Les États-Unis frappent fort contre les groupes armés dans l’Est de la RDC
Washington a décidé de frapper un grand coup dans l’Est de la République démocratique du Congo (RDC). Le Département d’État américain a dévoilé, ces dernières heures, une série de sanctions ciblées visant des figures clés de deux mouvements rebelles actifs dans cette région depuis plusieurs années. Une réponse directe à l’escalade des violences qui menace la stabilité régionale.
Des commandants sous le feu des sanctions
Parmi les personnalités désignées, on retrouve Gustave Kubwayo, présenté comme un haut commandant des Forces démocratiques de libération du Rwanda (FDLR). Selon les autorités américaines, ce dernier serait directement impliqué dans des violences ethniques ciblant des civils, le recours à des enfants soldats et des violences sexuelles.
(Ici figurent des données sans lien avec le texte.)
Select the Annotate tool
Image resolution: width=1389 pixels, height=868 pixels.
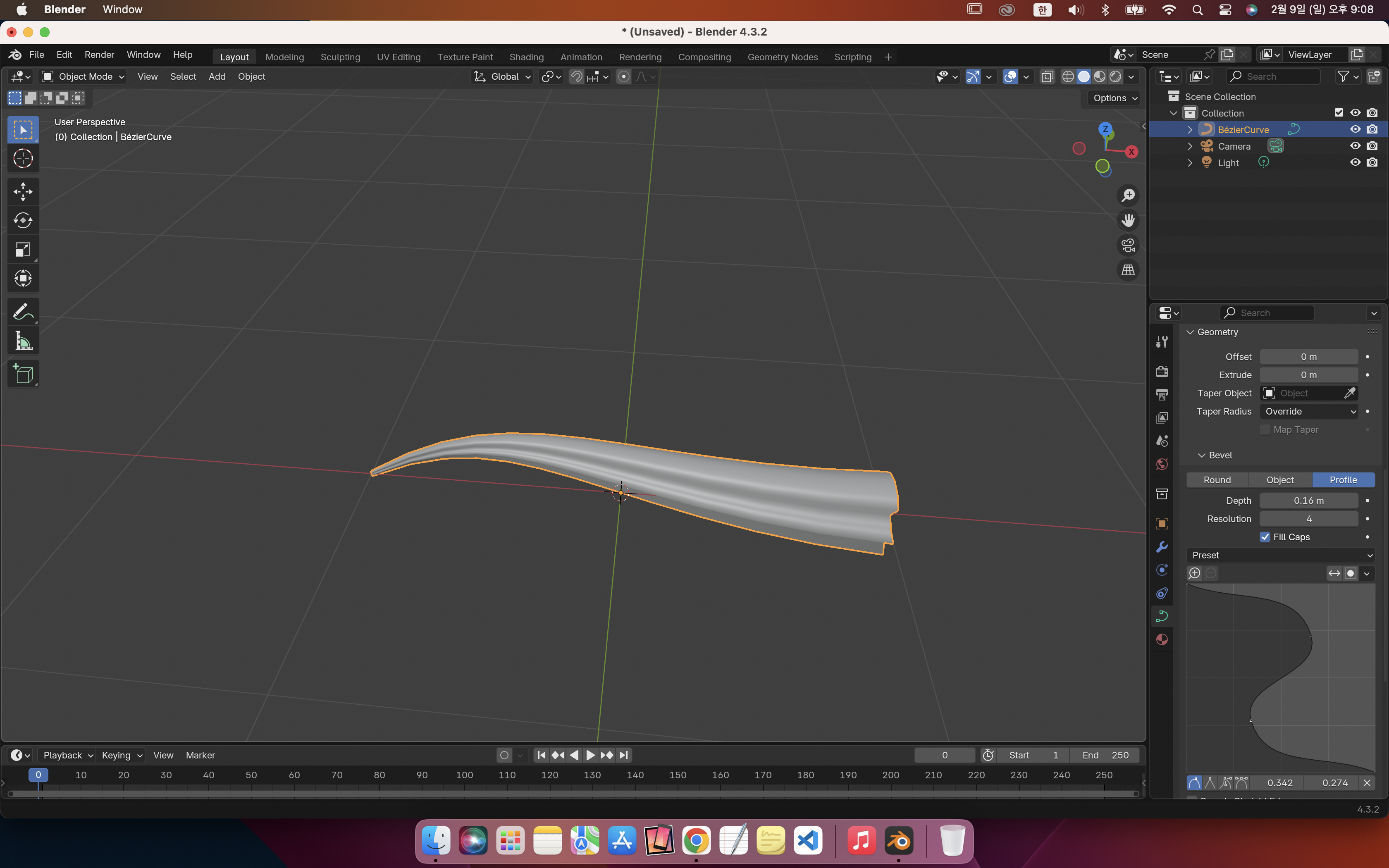point(23,312)
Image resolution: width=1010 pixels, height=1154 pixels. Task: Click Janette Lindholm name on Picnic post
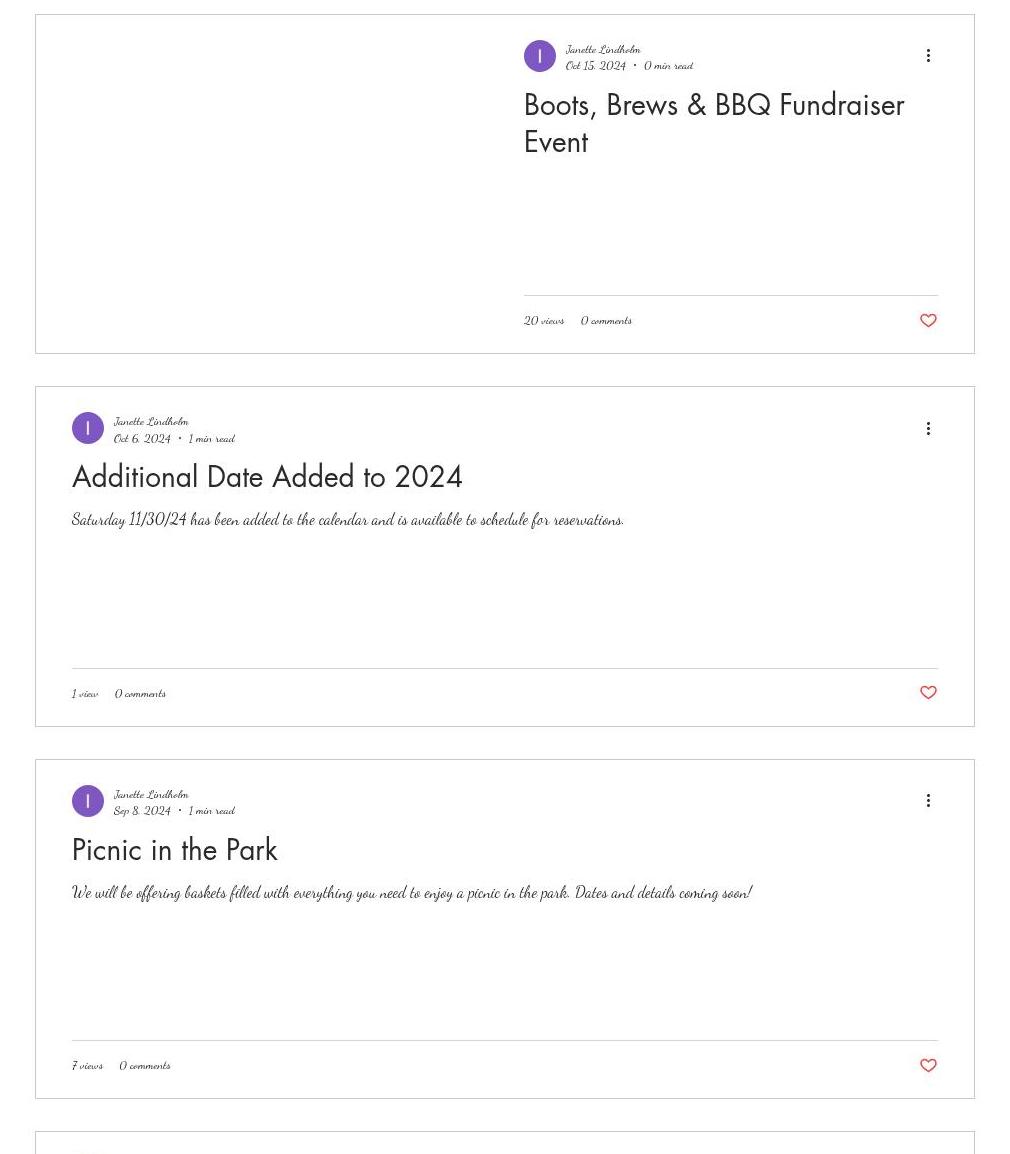151,794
Ses actions ne se limitent pas aux frontières congolaises : Washington l’accuse également d’avoir orchestré des attaques transfrontalières menaçant la sécurité du Rwanda.
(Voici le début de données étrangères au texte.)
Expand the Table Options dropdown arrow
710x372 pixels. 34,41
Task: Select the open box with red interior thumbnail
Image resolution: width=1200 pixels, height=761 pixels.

Autre cible des sanctions, John Imani Nzenze, responsable du renseignement au sein du Mouvement du 23 mars (M23), un groupe armé dont l’influence s’étend dans l’Est de la RDC. Les États-Unis lui reprochent des meurtres, des violations graves des droits humains et des attaques répétées contre des civils.
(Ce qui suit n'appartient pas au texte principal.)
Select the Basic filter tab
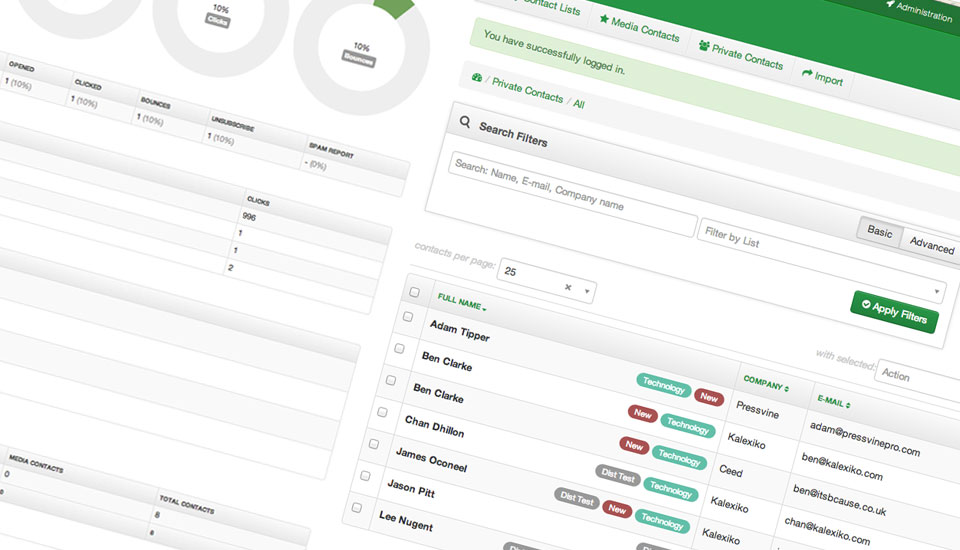960x550 pixels. [x=880, y=231]
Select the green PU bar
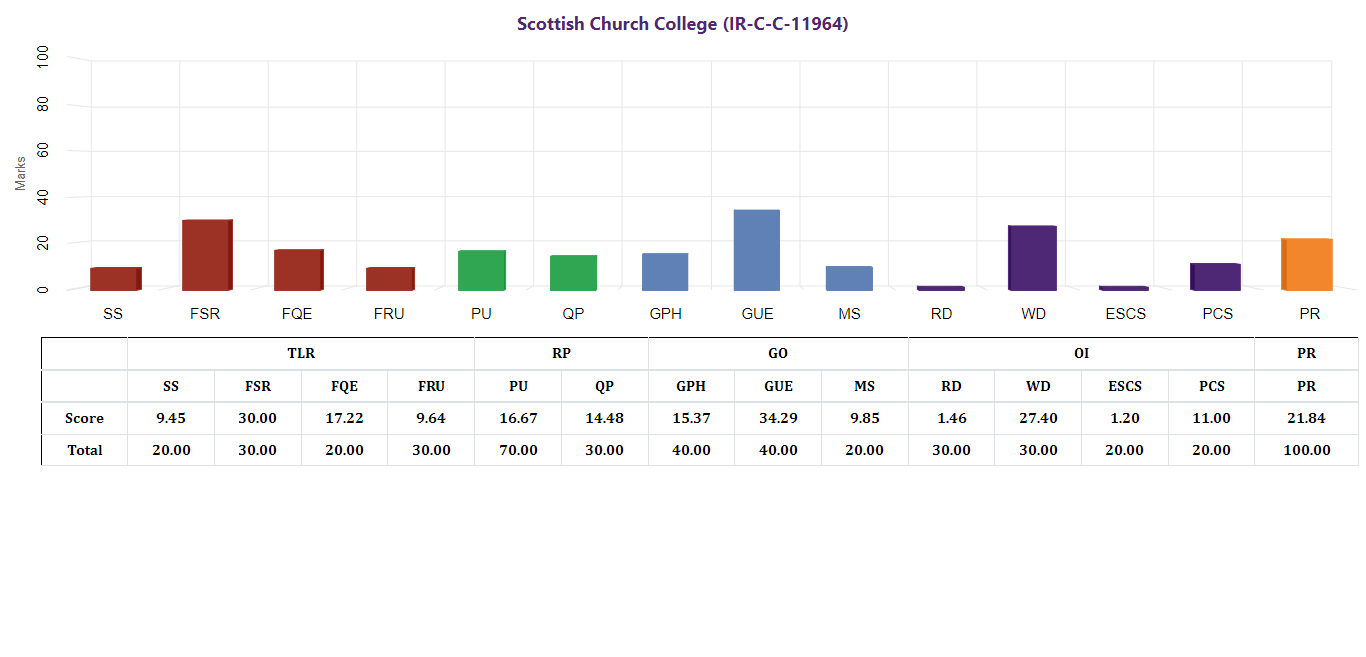 (481, 270)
Une détermination affichée pour la paix dans les Grands Lacs
L’Administration américaine a clairement indiqué que ces mesures s’inscrivaient dans une volonté ferme de faire respecter les engagements pris au sein des Accords de Washington du 4 décembre 2025 et du Cadre de Doha. Une stratégie visant à garantir une stabilité durable dans la région des Grands Lacs, où les tensions persistent depuis des années.
«Les États-Unis ne toléreront plus les agissements de ces groupes armés qui sapent la sécurité et la prospérité de la région», a souligné un porte-parole du Département d’État, réaffirmant l’engagement de Washington à utiliser «tous les leviers» à sa disposition pour restaurer la paix.